Desde ahora, tercia un Judicial que muestra sus uñas: vocación de actuar como un poder independiente y de llenar los espacios disponibles en la distribución del poder. No es una Justicia que busca un “activismo judicial” que podría anticipar un conflicto de poderes; es una Justicia dispuesta a jugar políticamente con peso propio. La comedia de estos días, con los diversos “operadores” supuestamente llevando y trayendo información e influencias, para bien o para mal ha quedado desbaratada. Estamos asistiendo a una Argentina institucional que se parece más al país trazado por el espíritu de la Constitución que a ese país que conocemos y en el que creemos saber movernos “a la criolla” y que termina casi siempre siendo sórdido.
Con los aumentos del gas bloqueados para los consumidores domiciliarios, el Gobierno tendrá ahora que rehacer las cuentas y deberá retomar un camino de consensos para establecer tarifas definitivas. Todavía quedan los aumentos en la electricidad, y las posibles consecuencias en el segmento de los usuarios comerciales –cuyas voces ya se hacen oír–. Para todo eso hay distintos enfoques posibles. En el nuevo escenario institucional de la Argentina este tema es sintomático, porque veníamos con una propuesta realmente novedosa: desde 2014, un conjunto de ex secretarios de Energía de amplio espectro político formaron un grupo y promovieron un consenso para tratarlo no como un problema puramente técnico, sino como uno de política pública. Y lo consiguieron: muchos de los candidatos presidenciales de aquel momento avalaron la iniciativa, y la prensa habló abundantemente del caso. En el tema energético el país se acercaba a un consenso para definir una política de Estado. Buena parte de los actores políticos estaban de acuerdo.

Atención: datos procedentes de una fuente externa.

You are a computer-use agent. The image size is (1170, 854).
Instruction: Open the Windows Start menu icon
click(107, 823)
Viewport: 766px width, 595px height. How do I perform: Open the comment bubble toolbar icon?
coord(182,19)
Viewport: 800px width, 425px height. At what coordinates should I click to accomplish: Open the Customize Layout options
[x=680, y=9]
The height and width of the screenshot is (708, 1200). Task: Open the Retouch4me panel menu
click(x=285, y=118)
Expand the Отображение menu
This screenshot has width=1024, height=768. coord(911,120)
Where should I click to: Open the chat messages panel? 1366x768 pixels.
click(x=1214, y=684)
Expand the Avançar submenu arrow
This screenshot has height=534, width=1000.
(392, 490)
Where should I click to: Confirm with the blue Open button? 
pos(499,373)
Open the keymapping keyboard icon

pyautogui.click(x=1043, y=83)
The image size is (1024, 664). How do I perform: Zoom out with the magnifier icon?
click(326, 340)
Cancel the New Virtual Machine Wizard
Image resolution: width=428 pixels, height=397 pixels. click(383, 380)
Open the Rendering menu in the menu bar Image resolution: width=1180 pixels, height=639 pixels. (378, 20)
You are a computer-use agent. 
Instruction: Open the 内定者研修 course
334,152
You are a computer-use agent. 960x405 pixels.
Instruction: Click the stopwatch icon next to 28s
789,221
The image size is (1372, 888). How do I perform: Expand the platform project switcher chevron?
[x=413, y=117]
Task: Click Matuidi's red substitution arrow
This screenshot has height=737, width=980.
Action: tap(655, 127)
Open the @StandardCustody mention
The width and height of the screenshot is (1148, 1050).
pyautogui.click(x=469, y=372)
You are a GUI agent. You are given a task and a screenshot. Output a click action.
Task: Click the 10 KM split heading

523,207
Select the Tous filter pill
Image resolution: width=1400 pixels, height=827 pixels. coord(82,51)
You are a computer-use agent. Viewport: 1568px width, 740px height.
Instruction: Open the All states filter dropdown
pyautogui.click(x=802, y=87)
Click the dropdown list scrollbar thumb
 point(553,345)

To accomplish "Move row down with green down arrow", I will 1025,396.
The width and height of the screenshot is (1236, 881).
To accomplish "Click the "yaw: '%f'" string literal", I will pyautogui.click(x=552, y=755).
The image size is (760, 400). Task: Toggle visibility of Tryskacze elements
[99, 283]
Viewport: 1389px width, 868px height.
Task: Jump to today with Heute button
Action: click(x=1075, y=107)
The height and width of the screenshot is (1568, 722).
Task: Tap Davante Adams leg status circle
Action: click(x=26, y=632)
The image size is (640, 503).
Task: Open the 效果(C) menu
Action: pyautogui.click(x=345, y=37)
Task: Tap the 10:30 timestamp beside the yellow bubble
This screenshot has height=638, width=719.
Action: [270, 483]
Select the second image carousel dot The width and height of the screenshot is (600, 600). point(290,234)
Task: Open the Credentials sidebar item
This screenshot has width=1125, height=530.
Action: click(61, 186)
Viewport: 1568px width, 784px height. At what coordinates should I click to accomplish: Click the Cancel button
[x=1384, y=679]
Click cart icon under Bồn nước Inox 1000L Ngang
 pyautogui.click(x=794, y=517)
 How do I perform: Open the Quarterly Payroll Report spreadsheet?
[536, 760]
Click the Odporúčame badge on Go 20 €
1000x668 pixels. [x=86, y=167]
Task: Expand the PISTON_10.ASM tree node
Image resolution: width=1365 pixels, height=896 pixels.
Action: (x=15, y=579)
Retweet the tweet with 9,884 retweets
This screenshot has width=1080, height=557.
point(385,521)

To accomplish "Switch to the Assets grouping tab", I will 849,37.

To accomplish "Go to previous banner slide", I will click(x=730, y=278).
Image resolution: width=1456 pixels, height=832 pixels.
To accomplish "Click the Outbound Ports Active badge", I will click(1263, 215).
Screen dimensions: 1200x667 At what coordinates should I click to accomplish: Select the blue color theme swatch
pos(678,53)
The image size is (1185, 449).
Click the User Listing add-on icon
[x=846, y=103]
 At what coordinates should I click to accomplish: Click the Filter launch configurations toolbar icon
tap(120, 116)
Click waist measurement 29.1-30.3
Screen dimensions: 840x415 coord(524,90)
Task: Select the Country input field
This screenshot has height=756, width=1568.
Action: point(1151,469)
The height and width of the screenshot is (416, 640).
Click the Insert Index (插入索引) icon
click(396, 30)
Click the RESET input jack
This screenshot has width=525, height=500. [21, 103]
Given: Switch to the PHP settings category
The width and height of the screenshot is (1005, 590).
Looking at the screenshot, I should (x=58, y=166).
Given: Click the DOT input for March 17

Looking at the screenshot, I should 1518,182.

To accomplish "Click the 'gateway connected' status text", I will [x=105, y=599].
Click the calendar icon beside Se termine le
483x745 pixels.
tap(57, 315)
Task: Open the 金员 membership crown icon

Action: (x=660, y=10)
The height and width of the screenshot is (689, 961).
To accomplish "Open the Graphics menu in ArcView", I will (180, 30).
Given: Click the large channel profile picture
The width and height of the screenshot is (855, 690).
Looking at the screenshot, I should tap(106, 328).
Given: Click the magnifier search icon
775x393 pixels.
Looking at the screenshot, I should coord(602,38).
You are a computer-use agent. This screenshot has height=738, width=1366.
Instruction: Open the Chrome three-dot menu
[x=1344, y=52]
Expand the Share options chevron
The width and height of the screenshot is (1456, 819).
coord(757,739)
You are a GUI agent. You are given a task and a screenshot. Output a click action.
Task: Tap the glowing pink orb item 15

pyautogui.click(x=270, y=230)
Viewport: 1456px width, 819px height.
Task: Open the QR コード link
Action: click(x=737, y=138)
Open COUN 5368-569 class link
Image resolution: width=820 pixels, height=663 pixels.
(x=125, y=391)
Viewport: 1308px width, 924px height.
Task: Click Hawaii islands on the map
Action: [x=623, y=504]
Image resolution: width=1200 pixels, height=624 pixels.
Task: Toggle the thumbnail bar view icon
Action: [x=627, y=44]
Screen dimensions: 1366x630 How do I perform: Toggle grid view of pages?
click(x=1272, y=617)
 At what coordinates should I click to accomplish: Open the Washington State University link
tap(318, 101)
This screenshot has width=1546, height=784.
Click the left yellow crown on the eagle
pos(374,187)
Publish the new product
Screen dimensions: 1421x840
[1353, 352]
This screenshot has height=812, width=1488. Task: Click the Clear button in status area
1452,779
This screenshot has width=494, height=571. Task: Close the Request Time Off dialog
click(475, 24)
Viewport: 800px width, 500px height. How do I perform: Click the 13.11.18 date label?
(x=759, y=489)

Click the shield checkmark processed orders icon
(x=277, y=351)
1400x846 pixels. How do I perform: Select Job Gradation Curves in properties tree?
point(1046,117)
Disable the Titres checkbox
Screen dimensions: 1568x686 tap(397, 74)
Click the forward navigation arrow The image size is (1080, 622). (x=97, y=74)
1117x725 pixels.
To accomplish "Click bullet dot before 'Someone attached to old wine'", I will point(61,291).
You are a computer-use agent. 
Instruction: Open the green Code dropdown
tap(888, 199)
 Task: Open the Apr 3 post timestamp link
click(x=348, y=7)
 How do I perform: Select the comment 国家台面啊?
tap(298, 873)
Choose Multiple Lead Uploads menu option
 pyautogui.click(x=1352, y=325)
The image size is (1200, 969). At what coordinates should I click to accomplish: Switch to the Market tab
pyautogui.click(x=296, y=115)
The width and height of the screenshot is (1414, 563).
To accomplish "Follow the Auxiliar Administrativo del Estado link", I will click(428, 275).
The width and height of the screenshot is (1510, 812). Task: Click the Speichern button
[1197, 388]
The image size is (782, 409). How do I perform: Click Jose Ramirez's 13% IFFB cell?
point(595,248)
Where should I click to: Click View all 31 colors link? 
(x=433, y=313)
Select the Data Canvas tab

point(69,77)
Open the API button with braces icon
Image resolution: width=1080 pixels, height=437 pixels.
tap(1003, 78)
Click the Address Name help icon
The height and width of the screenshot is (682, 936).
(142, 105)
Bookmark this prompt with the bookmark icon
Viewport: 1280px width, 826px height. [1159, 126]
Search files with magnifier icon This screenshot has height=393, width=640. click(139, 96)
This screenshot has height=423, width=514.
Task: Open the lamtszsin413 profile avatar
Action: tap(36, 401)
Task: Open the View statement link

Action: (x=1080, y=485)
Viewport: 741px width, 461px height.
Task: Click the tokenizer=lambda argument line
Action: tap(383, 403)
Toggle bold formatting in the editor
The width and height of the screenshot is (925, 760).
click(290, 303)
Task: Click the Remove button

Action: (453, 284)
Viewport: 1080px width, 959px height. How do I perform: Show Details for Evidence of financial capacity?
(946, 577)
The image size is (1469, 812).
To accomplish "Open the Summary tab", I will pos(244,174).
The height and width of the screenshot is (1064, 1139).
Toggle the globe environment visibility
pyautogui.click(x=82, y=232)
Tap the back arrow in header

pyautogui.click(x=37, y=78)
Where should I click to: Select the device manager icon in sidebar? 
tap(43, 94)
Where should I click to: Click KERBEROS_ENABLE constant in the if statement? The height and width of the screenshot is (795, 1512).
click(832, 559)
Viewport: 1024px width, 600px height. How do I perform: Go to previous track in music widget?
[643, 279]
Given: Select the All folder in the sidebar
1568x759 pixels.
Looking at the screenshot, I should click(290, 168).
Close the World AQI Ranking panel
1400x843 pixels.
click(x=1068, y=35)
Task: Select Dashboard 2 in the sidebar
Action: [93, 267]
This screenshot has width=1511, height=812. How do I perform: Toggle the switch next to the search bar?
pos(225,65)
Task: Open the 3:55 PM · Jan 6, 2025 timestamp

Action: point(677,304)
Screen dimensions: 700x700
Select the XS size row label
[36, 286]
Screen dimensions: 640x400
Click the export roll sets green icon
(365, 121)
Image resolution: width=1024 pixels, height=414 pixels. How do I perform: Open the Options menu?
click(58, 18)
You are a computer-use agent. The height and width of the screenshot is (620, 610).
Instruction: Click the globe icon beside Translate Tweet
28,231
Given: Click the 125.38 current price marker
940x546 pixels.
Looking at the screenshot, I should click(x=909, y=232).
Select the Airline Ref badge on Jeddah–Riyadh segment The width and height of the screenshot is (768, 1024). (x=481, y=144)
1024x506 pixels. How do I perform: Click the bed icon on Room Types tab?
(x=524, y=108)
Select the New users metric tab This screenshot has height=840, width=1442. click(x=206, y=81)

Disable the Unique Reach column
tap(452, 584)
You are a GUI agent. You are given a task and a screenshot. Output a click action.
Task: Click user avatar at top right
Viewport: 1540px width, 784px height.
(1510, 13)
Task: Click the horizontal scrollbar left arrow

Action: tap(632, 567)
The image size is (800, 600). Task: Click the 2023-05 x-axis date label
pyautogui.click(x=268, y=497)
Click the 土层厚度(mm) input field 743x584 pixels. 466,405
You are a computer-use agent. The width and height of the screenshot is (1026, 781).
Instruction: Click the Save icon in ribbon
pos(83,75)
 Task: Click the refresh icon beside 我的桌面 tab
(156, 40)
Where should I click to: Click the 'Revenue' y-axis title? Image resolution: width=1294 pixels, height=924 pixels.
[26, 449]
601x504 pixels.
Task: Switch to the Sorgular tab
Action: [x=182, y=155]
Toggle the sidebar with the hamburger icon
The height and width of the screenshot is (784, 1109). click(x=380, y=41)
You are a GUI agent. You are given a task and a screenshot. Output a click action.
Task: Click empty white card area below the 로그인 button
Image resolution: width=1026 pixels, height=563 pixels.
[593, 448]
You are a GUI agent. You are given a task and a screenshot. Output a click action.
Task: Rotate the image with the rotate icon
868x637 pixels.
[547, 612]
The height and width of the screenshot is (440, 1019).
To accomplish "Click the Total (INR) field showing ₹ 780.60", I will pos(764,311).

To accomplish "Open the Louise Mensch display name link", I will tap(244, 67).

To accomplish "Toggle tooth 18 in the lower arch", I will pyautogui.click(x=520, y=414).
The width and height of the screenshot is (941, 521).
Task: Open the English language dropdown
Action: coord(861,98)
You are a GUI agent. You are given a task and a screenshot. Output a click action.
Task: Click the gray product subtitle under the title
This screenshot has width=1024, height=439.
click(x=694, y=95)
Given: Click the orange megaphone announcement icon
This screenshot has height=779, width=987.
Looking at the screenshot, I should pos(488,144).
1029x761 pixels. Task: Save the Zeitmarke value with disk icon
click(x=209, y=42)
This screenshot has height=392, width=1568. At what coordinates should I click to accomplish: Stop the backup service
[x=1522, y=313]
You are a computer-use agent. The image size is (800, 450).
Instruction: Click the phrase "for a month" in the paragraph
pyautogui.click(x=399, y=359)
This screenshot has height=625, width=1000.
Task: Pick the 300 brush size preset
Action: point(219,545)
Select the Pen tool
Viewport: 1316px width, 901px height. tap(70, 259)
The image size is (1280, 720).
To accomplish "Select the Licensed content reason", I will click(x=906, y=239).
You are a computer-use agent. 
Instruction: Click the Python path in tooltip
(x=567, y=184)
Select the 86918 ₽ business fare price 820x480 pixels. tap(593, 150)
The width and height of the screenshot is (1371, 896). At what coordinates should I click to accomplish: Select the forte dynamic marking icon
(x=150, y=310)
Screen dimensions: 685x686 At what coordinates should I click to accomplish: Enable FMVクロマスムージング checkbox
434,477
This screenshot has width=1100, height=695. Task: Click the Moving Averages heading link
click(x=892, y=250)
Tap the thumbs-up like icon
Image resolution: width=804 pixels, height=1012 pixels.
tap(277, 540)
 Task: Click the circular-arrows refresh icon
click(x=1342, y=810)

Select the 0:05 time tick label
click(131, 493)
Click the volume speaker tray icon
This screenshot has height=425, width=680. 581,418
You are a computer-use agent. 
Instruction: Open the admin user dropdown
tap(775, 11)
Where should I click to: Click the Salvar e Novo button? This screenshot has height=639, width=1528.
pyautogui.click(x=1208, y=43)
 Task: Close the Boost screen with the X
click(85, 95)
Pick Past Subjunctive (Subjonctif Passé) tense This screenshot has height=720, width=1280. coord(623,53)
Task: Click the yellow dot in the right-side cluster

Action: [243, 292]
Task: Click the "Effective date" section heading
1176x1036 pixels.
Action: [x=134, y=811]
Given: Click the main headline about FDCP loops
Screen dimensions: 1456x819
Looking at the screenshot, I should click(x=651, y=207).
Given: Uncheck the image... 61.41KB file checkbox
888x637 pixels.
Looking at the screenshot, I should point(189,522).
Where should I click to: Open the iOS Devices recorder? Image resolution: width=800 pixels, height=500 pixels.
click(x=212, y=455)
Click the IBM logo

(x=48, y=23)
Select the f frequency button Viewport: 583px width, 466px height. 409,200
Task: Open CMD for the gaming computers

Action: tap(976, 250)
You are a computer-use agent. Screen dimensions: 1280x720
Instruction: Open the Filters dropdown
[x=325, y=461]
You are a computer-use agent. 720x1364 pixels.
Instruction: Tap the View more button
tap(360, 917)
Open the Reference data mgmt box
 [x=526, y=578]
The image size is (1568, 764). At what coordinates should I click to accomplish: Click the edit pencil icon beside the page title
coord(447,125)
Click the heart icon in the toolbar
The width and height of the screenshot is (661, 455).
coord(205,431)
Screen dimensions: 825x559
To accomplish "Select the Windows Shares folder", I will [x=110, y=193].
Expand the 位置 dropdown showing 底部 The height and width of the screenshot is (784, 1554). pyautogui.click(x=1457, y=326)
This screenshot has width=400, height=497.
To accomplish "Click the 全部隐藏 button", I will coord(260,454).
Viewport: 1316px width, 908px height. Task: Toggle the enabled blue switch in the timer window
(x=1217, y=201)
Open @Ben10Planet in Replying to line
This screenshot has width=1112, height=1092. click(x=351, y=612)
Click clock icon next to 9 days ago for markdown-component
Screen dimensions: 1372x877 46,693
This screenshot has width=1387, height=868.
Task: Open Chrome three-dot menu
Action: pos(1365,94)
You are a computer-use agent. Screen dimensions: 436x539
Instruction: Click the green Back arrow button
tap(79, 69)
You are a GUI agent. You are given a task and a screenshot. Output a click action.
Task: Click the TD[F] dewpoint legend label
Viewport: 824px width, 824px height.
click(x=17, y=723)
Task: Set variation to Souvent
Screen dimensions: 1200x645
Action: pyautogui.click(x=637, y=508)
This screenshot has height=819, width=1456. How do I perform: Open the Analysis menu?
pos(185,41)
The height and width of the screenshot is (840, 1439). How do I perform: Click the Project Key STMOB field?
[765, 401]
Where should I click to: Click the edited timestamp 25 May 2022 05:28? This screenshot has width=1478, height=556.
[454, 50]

El Gobierno ahora convocó –cierto que lo hizo un poco tarde– al grupo de ex secretarios. Como lo expresó hace pocos días un analista económico (Fernando Navajas, en Ambito Financiero del 16 de agosto): “Si el Gobierno convocó al grupo de los ex secretarios de Energía para reorganizar, en diálogo con la oposición, la política energética, entonces vamos bien. Si los llamó para la foto…”).
Los ex secretarios proponen empezar de nuevo el proceso de reajuste tarifario. Piden salir lo más pronto posible de la indefinición y la judicialización del tema, pero hacerlo con consenso, esto es, criterios compartidos entre las fuerzas políticas acerca de los tiempos, las prioridades y los modos de gestión, normalizando sin demora la constitución de los entes reguladores, determinando los costos eficientes auditados por esos entes, avanzando hacia una recomposición gradual de los mercados involucrados (gas, crudo, energía eléctrica y otros) para llegar, “luego de un período de transición, a un set de precios y tarifas que reflejen costos económicos”.
Es un programa que los sectores políticos que hoy son gobierno aceptaron y que muchos de los actuales opositores también aceptaron. En su momento, se decía que este consenso energético era un modelo para ser aplicado a otros ámbitos de la política pública. Este es el momento para hacerlo.